Douglas County District Judge Michael Malone said Thursday that he would rule next week on the city’s request to dismiss a lawsuit filed after officials refused in May to issue building permits for a Wal-Mart store and adjoining restaurant.

Randall Larkin, an attorney for the city, told Malone that 6Wak Land Investment LLC’s case should be dismissed because the company had not exhausted all its administrative remedies.

6Wak — the owner of land at Sixth Street and Wakarusa Drive where Wal-Mart wants to build — should have gone to the Board of Zoning Appeals before filing suit, Larkin said.

“Where the law provides for administrative remedies, the parties must rely on those remedies before resorting to the courts,” he said.

Mary Jo Shaney, an attorney for 6Wak, countered that the city failed to follow its own procedures in refusing to issue the permits and that an appeal to the Board of Zoning Appeals would have been futile.

“There is no legitimate, valid reason for the city not to have issued that permit,” she said.

6Wak, a partnership of Lawrence developers Doug Compton and Bill Newsome, filed suit in May after the city declined to issue a building permit for the store and the unnamed restaurant.

The company contends the Lawrence City Commission improperly interfered with Neighborhood Resource Director Victor Torres’ duty to issue the permits.
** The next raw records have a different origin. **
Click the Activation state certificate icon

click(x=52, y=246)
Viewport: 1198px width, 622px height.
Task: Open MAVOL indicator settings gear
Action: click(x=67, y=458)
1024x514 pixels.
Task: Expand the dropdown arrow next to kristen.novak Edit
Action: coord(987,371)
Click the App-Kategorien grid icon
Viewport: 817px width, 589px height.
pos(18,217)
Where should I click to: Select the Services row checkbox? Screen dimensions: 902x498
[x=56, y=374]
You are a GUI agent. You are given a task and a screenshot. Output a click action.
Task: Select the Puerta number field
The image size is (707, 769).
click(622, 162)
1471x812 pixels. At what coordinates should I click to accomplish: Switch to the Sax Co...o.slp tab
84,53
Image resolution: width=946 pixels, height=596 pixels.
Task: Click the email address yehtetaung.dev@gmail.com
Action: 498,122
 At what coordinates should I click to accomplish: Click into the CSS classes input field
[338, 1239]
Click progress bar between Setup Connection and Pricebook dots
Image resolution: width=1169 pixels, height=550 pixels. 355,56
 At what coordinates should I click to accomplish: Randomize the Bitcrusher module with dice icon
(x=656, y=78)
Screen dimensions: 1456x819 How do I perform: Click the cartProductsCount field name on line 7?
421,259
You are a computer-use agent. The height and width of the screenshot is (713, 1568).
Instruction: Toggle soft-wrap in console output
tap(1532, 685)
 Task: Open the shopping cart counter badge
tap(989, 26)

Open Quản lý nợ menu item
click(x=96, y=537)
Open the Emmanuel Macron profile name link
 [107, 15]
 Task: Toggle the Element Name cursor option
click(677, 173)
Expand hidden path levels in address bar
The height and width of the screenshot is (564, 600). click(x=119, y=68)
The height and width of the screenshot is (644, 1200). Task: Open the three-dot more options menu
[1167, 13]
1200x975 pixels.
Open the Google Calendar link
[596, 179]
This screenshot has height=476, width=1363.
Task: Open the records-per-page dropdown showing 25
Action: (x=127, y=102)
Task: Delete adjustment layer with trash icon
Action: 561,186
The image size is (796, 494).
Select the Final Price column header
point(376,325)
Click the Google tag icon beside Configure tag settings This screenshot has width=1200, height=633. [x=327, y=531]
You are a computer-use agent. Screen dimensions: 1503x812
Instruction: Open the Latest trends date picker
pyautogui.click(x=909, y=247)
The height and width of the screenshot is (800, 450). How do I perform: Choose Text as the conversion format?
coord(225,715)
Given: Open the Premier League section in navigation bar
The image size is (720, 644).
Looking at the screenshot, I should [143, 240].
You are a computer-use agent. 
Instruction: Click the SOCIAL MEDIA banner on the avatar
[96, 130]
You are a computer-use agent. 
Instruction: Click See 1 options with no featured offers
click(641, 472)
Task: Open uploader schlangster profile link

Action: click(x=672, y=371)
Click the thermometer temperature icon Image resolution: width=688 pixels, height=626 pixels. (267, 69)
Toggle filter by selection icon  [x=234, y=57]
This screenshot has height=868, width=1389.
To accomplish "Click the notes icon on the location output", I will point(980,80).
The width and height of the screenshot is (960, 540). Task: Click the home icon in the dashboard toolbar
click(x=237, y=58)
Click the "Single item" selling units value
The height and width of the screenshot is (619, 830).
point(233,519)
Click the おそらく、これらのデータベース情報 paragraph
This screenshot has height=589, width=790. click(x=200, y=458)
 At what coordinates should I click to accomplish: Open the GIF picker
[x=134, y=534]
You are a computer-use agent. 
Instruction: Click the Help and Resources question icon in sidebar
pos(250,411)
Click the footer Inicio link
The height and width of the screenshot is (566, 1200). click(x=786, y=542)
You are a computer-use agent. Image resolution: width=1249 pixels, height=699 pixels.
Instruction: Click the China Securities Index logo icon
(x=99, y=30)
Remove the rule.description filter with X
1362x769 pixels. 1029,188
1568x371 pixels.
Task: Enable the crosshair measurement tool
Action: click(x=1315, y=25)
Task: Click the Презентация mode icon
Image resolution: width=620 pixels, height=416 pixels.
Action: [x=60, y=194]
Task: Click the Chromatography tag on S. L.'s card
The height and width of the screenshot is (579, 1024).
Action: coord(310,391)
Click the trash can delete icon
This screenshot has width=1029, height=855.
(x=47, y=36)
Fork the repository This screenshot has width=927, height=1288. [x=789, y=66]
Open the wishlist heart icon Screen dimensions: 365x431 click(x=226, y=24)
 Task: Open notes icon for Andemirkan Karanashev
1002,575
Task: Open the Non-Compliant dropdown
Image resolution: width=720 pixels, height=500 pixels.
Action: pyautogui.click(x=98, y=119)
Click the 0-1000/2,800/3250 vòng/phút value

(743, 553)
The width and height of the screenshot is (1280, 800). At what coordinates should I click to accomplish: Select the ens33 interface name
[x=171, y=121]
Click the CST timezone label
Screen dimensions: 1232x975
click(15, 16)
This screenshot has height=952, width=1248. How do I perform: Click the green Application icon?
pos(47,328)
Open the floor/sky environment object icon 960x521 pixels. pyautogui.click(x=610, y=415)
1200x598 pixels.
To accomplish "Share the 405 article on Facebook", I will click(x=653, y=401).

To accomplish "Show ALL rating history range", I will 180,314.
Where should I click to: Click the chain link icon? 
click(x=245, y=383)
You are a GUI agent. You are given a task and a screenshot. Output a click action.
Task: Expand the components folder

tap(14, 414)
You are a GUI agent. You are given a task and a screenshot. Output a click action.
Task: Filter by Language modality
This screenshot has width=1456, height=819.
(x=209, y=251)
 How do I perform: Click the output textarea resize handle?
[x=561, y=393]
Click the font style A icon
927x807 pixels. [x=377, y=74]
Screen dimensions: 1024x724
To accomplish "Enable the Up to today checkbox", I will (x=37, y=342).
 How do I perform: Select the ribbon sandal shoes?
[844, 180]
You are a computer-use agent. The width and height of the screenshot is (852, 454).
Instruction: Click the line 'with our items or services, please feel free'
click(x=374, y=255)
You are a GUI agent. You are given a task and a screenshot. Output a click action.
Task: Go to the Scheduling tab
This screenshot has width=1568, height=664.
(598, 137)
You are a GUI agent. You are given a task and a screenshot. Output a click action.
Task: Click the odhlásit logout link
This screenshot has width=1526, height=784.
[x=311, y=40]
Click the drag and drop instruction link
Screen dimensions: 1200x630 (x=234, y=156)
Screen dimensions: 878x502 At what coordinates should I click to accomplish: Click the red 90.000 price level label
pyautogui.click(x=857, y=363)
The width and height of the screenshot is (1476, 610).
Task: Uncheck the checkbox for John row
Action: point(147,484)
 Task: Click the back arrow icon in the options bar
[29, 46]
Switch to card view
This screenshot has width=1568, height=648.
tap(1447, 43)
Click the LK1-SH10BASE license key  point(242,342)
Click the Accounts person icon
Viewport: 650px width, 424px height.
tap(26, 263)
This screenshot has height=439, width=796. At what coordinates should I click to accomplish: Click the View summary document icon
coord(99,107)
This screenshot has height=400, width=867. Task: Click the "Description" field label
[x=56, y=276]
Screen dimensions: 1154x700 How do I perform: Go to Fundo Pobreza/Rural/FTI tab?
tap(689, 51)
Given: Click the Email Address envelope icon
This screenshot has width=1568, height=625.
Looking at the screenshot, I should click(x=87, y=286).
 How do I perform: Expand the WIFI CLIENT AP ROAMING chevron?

The commission declared a moratorium on building at the intersection in May.

The city contends Wal-Mart shouldn’t receive the permit because it is a “department store,” prohibited by the zoning for the site. Even without the moratorium, city attorneys said, the building permits wouldn’t have been issued.

Shaney said Thursday that the city didn’t follow its own processes in the case. Developers never received the proper paperwork officially denying the permits, she said.

“The city could have approved or disapproved, but it didn’t act,” she said. “It was a refusal to do anything.”

Larkin said developers knew the permits were denied once city officials informed them they wouldn’t be granted.

“It was apparent they weren’t going to get the building permit,” Larkin said.

But because the city didn’t follow its processes, Shaney said, there was no reason to believe the Board of Zoning Appeals — a body appointed by the commission — would have fairly considered 6Wak’s case.

Wal-Mart has filed its own separate lawsuit in the matter. No hearings are scheduled yet in that case.

Malone said his ruling on the city’s dismissal request in the 6Wak case would not come before Monday.